Epidemiology has nevertheless made some of the most important medical discoveries, including:

  • smoking tobacco is the main cause of lung cancer  
  • the health risks of high-fat diets and lack of physical activity

It may seem obvious now that not smoking and being active are healthy, but this was not always the case.

Animal research

Research on animals is a subject of public debate and controversy and many people have strong feelings about it.

All medicines must, by law, be tested on animals before being given to humans in clinical trials. There are regulations to ensure that animal research is only carried out when there is no alternative, that it is carried out humanely and that it is likely to bring real benefits in terms of useful knowledge.

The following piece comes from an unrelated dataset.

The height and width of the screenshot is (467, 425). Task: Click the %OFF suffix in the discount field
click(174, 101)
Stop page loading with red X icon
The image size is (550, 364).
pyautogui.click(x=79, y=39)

Read more about research and testing using animals on the Home Office website.

Computer models

It is now possible for computers to try to simulate how the human body works, just as a games console racing game can imitate the way a car works.

The human body is hugely complicated, so computer models cannot yet give reliable findings on how the body really behaves. However, they are already giving useful first suggestions to researchers.

The smoking and lung cancer link

In the 1940s, there were different theories about why there had been such a rapid rise in lung cancer over the previous 30 years.

An initial study of 700 people admitted to hospital with lung cancer revealed that nearly all were smokers. The proportion was much higher than for patients admitted to hospital for other reasons.

A careful follow-up study of 40,000 doctors over three years strengthened the evidence of a link and convinced healthcare professionals of the dangers of smoking.